INFORMATION SHOWN:
• • • • •
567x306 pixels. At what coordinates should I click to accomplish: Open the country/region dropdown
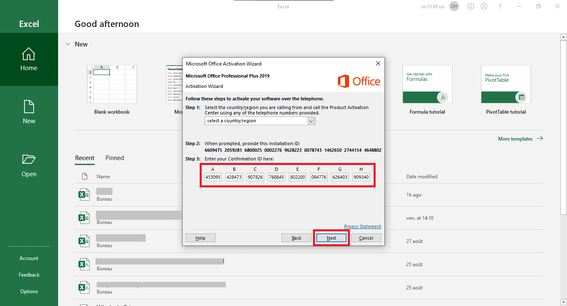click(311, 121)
• • • • •
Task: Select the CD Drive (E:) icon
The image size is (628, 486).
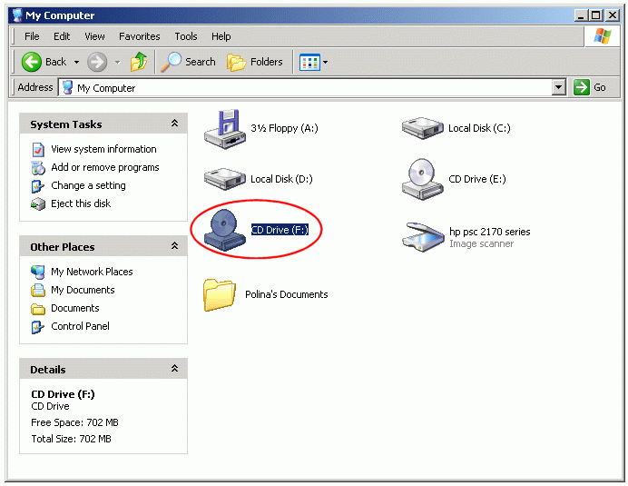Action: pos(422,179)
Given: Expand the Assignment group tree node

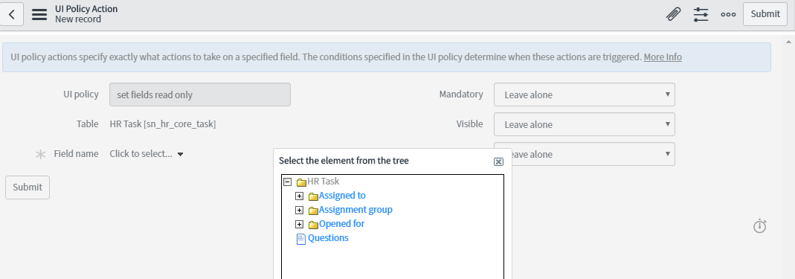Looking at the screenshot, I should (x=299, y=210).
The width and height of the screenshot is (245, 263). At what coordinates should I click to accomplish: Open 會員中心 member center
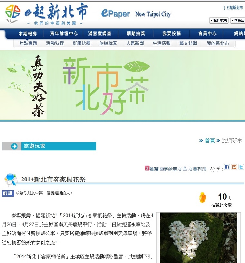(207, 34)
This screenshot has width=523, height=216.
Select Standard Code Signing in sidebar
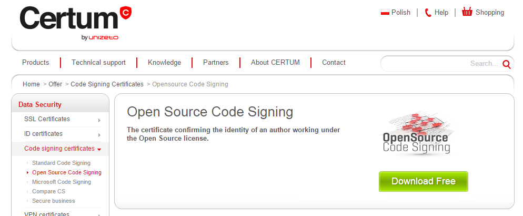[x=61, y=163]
• • • • •
WORK TO BE COMPLETED: Give again, exactly as written above, every line from the one holding "Given: Expand the Assignment group tree node" to the one holding "This screenshot has width=523, height=216.", with both ends kept and the pictures left out.

RESULT BELOW:
Given: Expand the Assignment group tree node

Looking at the screenshot, I should (x=299, y=210).
The width and height of the screenshot is (245, 263). At what coordinates should I click to accomplish: Open 會員中心 member center
(207, 34)
This screenshot has width=523, height=216.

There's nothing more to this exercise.